Развитие буржуазной культуры в её внутренней сложности, нагнетание
её противоречий показало архитектору-концептуалисту, что в
этом качестве он является лишним для этой культуры (за пределами
академической школы, где он может играть полезную роль возбудителя
фантазии), что он по существу не обладает должной ориентацией
в содержании культурных процессов. Он полезен как автор новых
«визуальных геометрий», как композитор в лаборатории архитектуры
— искусства.
На глазах развеивается прекрасная мечта об архитектуре как силе,
способной активно переустраивать общество, как деятельности, предписывающей
культуре нормы человеческого существования. Три явления слились
в этом процессе в неразрывное единство: мощность аппарата буржуазной
культуры, обращающего продукт всякой творческой деятельности в
продукт, полезный для себя; реальная сложность культурных
процессов, с которой несопоставимыми оказываются средства архитектурного
мышления в собственной внутренней сложности; парадоксальность
творческой деятельности, которая на ложных предпосылках оказалась
в состоянии создавать замечательные ценности, тогда как не известно,
способна ли она на аналогичный творческий подвиг, исходя из далекой
от оптимизма реальности современной буржуазной культуры.
Острота кризиса концептуального направления в современной архитектуре
Запада усугубляется общим кризисом ценностей в буржуазной
культуре. Архитектурное студенчество в значительной своей части
перешло на активные позиции «контестации» — «сопротивления» буржуазному
правопорядку, сложного и противоречивого идейного течения конца
60-х годов.
«Сопротивление», приобретающее многосторонние формы — от левоанархистских
до конструктивных, опирается на неоспоримый кризис буржуазной
культуры: кризис городов, их расслоение на зоны вражды, ориентация
на «средний средний» класс при полном почти полном игнорировании
дискриминованных и неимущих слоев населения, бездуховность и национализм,
потребительство и реакционная тупость.
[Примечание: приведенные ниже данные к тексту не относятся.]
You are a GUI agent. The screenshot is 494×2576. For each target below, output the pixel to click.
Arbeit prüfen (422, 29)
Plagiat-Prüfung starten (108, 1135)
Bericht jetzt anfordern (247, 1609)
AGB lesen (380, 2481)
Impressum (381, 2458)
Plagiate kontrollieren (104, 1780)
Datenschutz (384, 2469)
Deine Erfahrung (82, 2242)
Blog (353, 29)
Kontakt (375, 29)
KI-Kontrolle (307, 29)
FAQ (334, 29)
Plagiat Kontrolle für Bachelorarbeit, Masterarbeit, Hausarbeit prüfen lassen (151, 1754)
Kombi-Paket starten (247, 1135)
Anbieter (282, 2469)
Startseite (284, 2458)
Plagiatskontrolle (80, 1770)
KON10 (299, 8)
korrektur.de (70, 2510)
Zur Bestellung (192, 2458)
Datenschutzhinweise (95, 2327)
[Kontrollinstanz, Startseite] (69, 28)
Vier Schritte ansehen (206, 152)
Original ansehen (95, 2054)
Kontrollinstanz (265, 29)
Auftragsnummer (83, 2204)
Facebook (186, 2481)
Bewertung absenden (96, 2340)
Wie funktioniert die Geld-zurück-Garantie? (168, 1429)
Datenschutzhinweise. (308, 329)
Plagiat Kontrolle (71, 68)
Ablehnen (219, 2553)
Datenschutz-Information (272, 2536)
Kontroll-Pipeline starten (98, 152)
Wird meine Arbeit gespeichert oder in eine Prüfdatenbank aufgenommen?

Трагический парадокс
«контестации» в творческих видах деятельности заключается
в том, что они созидательны по своему существу, т. е. создают
определённые ценности (как бы они не шокировали вначале своей
необычностью). Следовательно, эти ценности могут быть отторгнуты
от породивших их причин, могут обращаться как чистые продукты
культуры и как товары. Или чистый негативизм, т. е. отказ от творческой
деятельности, или осознание того, что в конечном счете её продукты
используются теми, против кого были обращены акты их создания,
— третьего не дано. Такая альтернатива в конце концов стала очевидна
и для самого молодежного движения, временно затихшего после 1970
г.
Наиболее радикальное крыло «контестации», разочаровавшись в её конструктивных
возможностях, уходит из архитектуры, в чистый «бунт» против всего
и вся, в «хеппенинг», в камерный эксперимент в рамках «чистого»
искусства.
***
Очередные конгрессы и конференции по-прежнему обсуждают историческую
миссию архитектора (последний конгресс в Аргентине вообще не обсуждал
традиционных профессиональных вопросов, уйдя целиком в политику).
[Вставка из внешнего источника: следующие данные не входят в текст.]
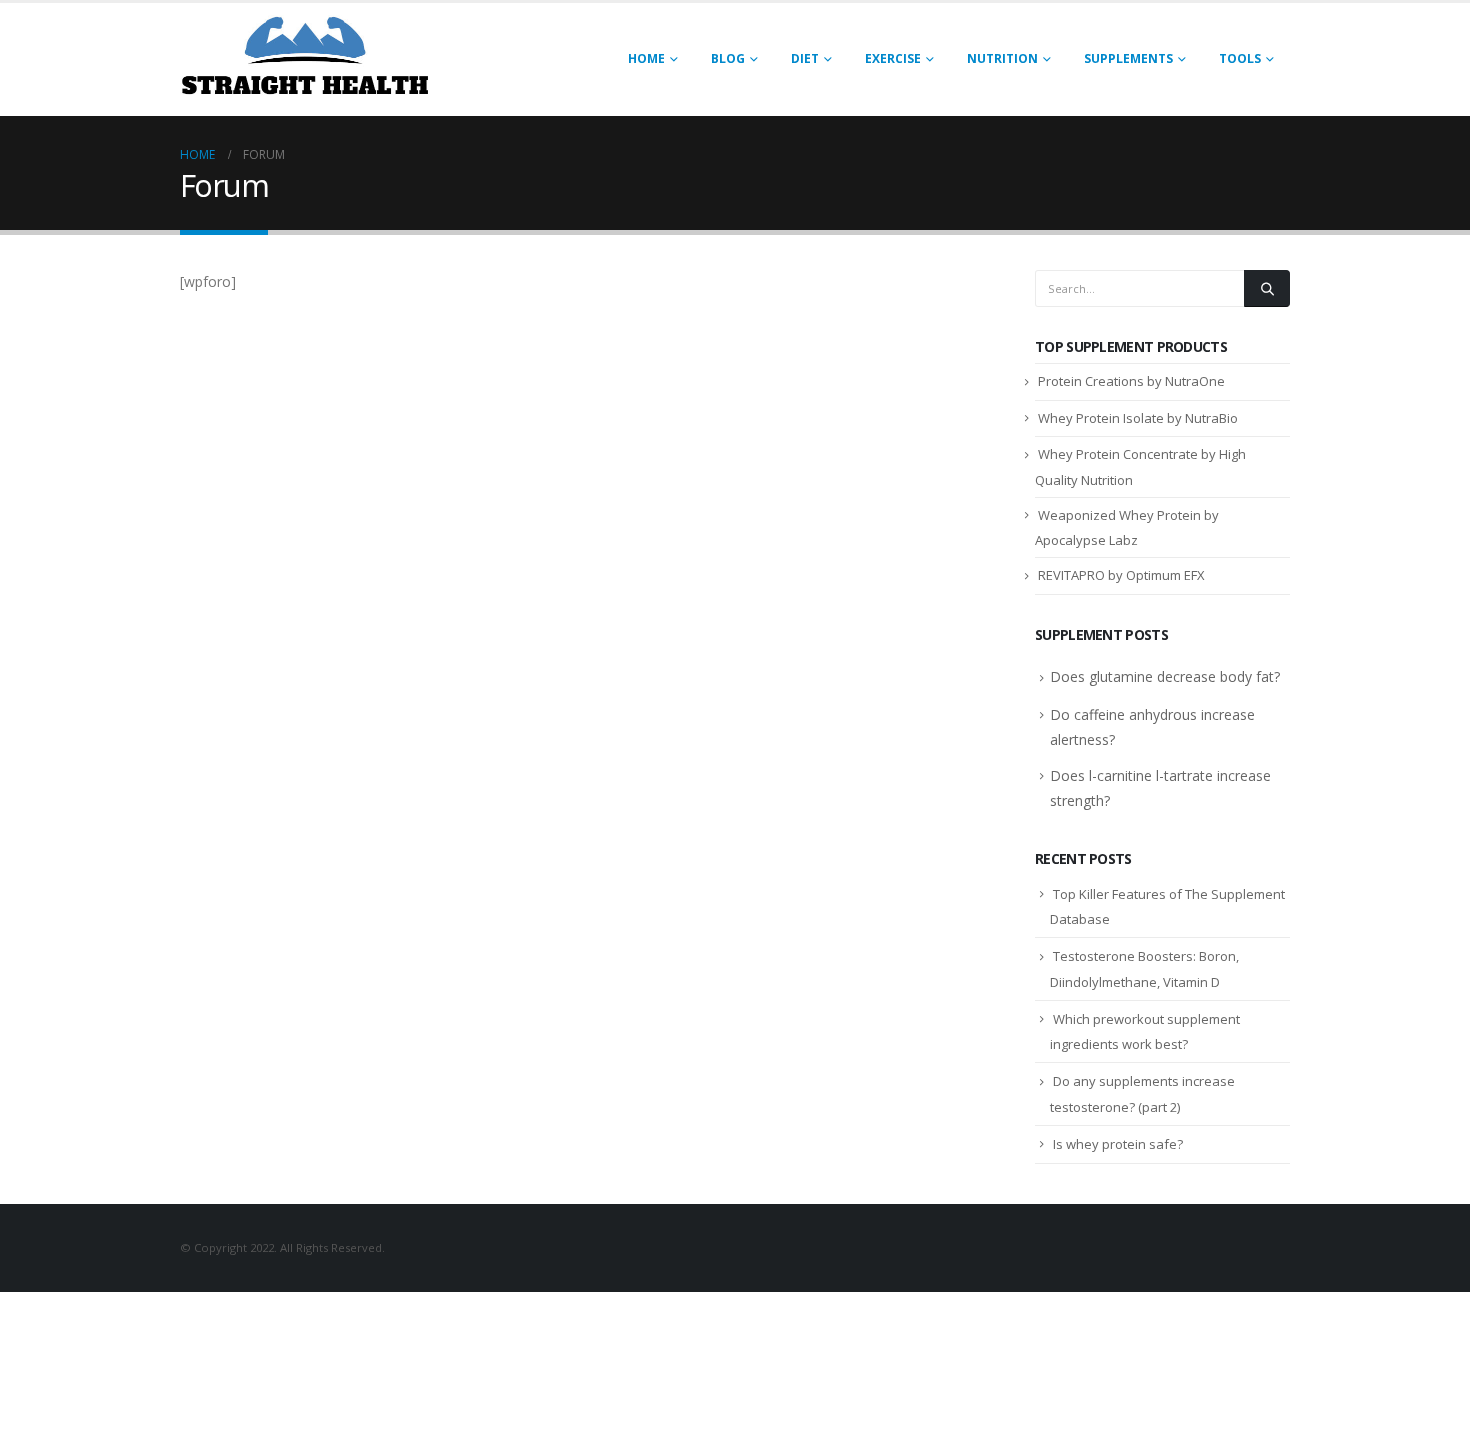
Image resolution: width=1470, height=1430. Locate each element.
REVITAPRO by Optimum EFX (1121, 575)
Пластические гипотезы оформляются по-прежнему в виде социальных
гипотез, профессиональные журналы, концентрируя внимание на единичных
экспериментах, на отдельных изолированных проблемах, создают впечатление
бурной творческой активности.
Однако мечта о ключевой социальной роли архитектора, родившаяся
из кризиса капиталистической культуры XIX в., разрушается новой
кризисной волной в конце XX в. Архитектура, лишенная ореола исключительности,
первичности в ткани буржуазной культуры, возвращается к своим
первоначальным функциям: элитарного «чистого» искусства — в одной
линии, архитектурной службы — в другой. Механизм буржуазной
культуры отказал архитектуре, как и любой другой творческой
деятельности, в праве на активную социальную роль, сохранив за
ней роли узко и исключительно служебные или экспериментально-художественные.